▶ **GOAL**:
Continue the article about Grissom's season with the Dodgers, picking up right after its last sentence.

▶ **SELECTION**:

--

No one has been more successful than Grissom, who was acquired from the Milwaukee Brewers for Devon White in a March trade that seemed designed to hurt both clubs but has only helped. At 34, Grissom is playing center field and swinging the bat with some of the same flair of his All-Star seasons.

He helped save Saturday’s win when he took a two-out, two-run double away from David Eckstein with a running catch in right center to end the second inning. He then opened the Dodger half with a double and scored his club’s only run until the ninth.

Has he experienced a rebirth?

“I still have the talent and skill I’ve always had,” Grissom said, “but I’ve gotten away from a lot of the negatives of the last few years. I’ve gotten away from being labeled a fourth outfielder, as I was in Milwaukee, and the most important thing is that this is the healthiest I’ve felt since 1994. I still have all the confidence in the world when I’m healthy.”

--

▶ **SUPPLIED MATERIAL**:
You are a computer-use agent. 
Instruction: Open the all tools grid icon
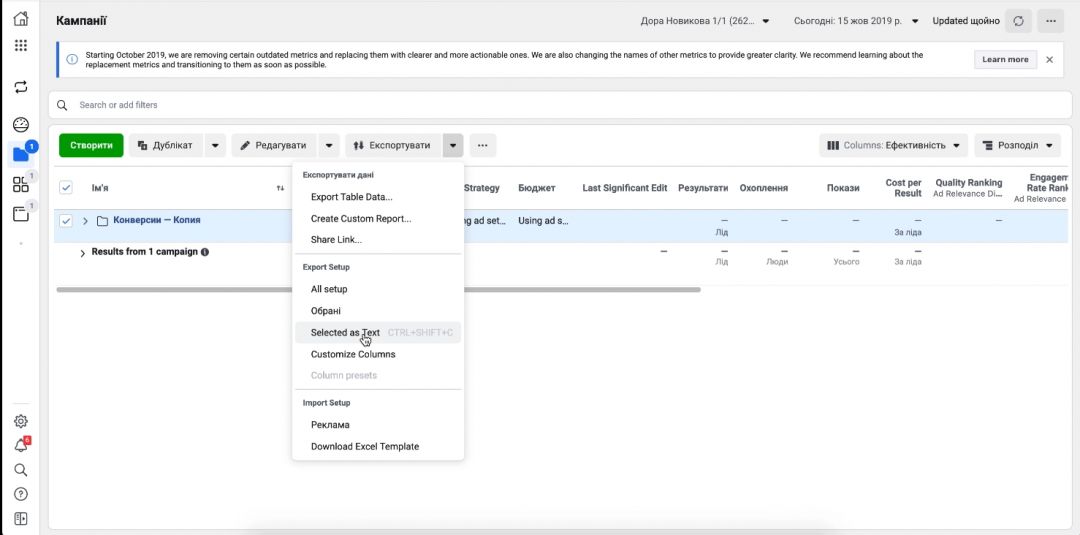pyautogui.click(x=20, y=46)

--

▶ **OUTPUT**:
Grissom said he spent almost six years battling hamstring and lower back problems--”playing when I should have sat out”--and at various times went to peers, trainers and batting instructors like Clarence Jones and Tommy Harper to ask if they felt he should retire. He doesn’t have to ask now. He is batting .267 with 13 home runs--one less than he hit in 595 at-bats last year. At this point, the fact that his contract extends through 2002 seems to be a bonus rather than a burden the Dodgers swallowed in their desperation to trade White.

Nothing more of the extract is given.